On 3 December 1908, the great Hans Richter raised his baton before the Hallé Orchestra in Manchester and softly, magically, from a distant rumble of timpani, a noble tune found its voice. The composer, Edward Elgar, even marked it "nobilmente" - a favourite word of his that came to characterise the pomp of every circumstance. This was the world premiere of his First Symphony, dedicated to Richter, the Herbert von Karajan of his day. Tonight, in that same city, in front of that same orchestra, Mark Elder will give the downbeat, and life, to that same music. Nobilmente.
Elder, in his capacity as the Hallé's new music director, is sending a message that he will rekindle a commitment in the orchestra's glorious past to the music of its own country. That he will strive for change without alienation. That he will restore pride in this great institution. That he will create programmes - the familiar and the less familiar - audiences cannot afford to miss.
You have to understand how important and influential this orchestra once was in order to fully grasp the monumental task that Elder has ahead of him. The Hallé torch still glimmers despite recent "troubles". But in the days of Hans Richter and later Sir John Barbirolli, it blazed. Sir Charles Hallé's orchestra was the envy of the musical world. It set the tone.

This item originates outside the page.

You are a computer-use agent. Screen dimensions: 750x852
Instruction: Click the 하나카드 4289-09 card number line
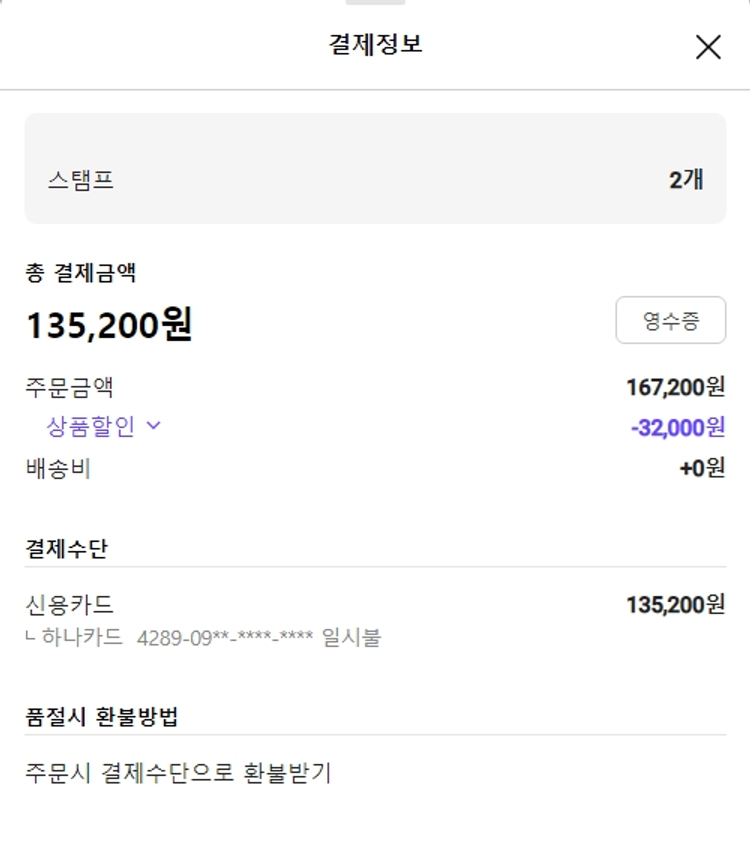pyautogui.click(x=210, y=637)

The London orchestras were founded to challenge its supremacy, not the other way around.
Elder honestly believes it can be so again. His role, he says, is Janus-like. It depends which way he's facing; the audience or the orchestra. The orchestra must reach into the community, inspire the audience to grow. The audience, in turn, inspires the orchestra by their trust and pride. The international buzz must be that "something is happening at the Hallé."
Elder's contract has a two-fee structure so he is "affordable" to conduct the orchestra's so-called "industrial concerts" throughout the region. He is determined that the whole of the north of England will get the A-team. Once they've heard Dvorak's gorgeous but rarely played Third Symphony instead of the ubiquitous "New World", then the phrase "hooked on classics" might just get reinvented.
There is no question that Elder's appointment is one of the most exciting and far-sighted of recent times. For 13 years, he and David Pountney drove English National Opera through the most talked about period in its history - the "powerhouse" period. First nights at the Coliseum have never quite been the same since. The booing sometimes started long before the curtain calls. I even remember more enlightened colleagues cheering in retaliation.
Despite many a critical storm, no one at ENO - least of all Elder - ever ran for cover. Risk was all part of changing the way we in this country thought about opera as theatre. Oddly enough - and Elder is quite sensitive about this - changing the world in the opera house didn't do Elder too many favours in the concert hall. His extensive concert work hasn't, until now, brought him a major orchestra of his own. "He's good in the pit", people have said, as if "the pit" and opera were somehow a lower form of musical life.
Elder has never regretted coming to conducting via the well-trodden path of repetiteur. Singing, he says, is at the basis of musical expression. It is the absolutely fundamental way of expressing emotion through sustained sound.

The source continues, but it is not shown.